Una joya desconocida de carácter
puramente experimental y más mirloblanquista de lo que cualquier
giallo, excepto por supuesto la pieza maestra Suspiria, es ya de por
sí, es la producción belga Amer. Prácticamente muda y sin ningún
diálogo (los personajes a veces dicen algo pero jamás son
respondidos por nadie), parece haber querido suprimir lo poco de
superfluo que a modo de hilo conductor conservan los giallos.

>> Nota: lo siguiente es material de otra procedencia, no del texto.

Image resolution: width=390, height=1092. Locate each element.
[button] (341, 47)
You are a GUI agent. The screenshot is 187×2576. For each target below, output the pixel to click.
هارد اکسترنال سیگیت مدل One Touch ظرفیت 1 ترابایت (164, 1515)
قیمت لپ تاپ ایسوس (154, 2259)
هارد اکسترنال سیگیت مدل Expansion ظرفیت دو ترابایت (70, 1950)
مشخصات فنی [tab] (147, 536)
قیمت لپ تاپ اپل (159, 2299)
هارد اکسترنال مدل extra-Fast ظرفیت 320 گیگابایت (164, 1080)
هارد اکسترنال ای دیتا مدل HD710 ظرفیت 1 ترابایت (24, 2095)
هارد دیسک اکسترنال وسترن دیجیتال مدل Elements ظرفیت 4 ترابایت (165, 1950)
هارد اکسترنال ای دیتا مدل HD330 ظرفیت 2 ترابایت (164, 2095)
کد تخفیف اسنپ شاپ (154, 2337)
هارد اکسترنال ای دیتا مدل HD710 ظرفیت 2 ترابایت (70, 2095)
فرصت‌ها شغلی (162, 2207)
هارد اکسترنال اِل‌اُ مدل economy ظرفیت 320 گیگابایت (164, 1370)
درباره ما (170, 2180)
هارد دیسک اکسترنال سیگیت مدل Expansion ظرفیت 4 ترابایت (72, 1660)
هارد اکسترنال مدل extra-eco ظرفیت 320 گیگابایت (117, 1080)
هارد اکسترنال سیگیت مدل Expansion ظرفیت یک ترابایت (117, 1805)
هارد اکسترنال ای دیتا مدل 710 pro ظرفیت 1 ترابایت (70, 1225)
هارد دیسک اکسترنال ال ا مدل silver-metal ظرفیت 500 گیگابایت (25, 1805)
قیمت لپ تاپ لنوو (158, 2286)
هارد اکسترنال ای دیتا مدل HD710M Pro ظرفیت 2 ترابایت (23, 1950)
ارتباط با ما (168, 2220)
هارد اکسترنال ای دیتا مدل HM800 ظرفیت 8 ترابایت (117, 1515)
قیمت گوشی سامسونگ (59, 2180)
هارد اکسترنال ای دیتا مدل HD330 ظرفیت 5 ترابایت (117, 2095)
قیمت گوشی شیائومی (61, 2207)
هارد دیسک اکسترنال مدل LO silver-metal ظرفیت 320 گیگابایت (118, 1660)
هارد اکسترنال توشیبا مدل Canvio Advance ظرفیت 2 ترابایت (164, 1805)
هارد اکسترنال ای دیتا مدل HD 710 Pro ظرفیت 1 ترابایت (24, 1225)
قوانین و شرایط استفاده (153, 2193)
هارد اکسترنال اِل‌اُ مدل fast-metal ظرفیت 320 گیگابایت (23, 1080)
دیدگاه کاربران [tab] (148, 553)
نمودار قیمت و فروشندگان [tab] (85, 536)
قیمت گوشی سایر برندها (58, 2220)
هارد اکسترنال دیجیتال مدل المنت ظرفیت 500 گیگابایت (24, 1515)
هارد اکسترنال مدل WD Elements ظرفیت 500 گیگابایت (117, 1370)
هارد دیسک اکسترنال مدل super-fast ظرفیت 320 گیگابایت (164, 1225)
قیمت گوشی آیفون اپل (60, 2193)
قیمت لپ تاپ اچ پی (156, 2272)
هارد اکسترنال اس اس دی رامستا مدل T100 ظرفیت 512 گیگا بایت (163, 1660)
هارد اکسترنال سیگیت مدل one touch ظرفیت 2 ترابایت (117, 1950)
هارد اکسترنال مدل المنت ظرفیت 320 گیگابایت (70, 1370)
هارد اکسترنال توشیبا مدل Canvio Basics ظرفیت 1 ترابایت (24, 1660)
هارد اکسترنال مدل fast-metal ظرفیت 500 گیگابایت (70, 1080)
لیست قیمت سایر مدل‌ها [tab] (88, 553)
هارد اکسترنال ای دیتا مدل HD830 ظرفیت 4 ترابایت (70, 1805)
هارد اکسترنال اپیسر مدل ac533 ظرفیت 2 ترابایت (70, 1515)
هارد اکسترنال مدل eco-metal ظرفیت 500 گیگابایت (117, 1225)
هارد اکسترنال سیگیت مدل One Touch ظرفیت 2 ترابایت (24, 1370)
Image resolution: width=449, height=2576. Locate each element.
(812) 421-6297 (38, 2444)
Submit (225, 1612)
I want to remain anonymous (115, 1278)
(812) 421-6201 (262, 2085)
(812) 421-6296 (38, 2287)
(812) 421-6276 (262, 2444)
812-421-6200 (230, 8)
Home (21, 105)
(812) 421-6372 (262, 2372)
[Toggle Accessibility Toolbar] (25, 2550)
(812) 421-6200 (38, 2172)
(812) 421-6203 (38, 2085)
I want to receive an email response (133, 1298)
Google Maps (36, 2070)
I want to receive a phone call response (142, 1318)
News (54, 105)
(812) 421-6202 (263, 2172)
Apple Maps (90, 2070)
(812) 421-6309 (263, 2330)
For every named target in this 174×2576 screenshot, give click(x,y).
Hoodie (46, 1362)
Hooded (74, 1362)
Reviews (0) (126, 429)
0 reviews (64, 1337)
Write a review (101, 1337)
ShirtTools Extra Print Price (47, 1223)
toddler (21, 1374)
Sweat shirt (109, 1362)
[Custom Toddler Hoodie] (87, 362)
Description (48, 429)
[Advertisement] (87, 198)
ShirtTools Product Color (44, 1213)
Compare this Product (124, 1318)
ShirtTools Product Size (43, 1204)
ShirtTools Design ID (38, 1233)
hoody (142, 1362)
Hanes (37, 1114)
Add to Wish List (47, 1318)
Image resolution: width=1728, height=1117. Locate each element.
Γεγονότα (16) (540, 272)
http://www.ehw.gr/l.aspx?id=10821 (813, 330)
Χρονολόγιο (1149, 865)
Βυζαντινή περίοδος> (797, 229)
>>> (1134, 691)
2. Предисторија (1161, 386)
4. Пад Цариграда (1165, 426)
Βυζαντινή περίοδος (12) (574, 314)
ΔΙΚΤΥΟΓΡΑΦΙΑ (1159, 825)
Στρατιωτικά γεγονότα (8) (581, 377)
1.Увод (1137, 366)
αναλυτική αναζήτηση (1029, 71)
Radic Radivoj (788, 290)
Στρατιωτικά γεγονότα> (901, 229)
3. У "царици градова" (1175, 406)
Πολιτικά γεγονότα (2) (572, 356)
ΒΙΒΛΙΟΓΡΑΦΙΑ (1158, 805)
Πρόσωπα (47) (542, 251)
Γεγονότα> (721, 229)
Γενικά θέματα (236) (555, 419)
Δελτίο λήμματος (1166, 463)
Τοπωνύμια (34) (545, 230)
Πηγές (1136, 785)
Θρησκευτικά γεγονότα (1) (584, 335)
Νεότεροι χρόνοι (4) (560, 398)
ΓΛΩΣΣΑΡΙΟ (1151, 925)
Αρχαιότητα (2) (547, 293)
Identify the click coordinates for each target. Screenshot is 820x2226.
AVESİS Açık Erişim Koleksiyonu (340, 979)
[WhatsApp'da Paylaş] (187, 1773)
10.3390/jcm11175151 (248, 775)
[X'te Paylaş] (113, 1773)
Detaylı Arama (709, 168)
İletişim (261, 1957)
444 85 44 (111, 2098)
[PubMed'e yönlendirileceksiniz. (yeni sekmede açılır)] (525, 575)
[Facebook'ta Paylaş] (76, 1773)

Dividida en tres secciones desconectadas entre sí que sin ningún
problema podrían funcionar como cortometrajes, resulta todavía más
metacinematográfica que las fuentes de las cuáles bebe. Cada
historia homenajea un elemento propio del género, aunque sólo la
tercera es propiamente un giallo. Arranca con lo que parece un
tributo a giallos de tinte sobrenatural como los de la famosa
trilogía de las madres de Argento, continúa con una suite alejada
de lo terrorífico que sin embargo es la pieza de mayor calidad de
toda la cinta y que es un guiño, o así me lo parece a mí, a esa
fotografía omnisciente e hipersexualizada que convierte en giallo el
slasher; y acaba con un microgiallo de corte clásico en el que la
perversión da una vuelta más de tuerca y a la parafilia del asesino
se opone la de la protagonista, que parece estar pidiendo a gritos, o
a gemidos más bien, que acaben con ella. Quizá Amer no es la
película más adecuada para introducirse en el género, pero para el
fanático que rastrea a la caza de un formato que cada vez se deja
ver menos y con peores resultados supone un regalo.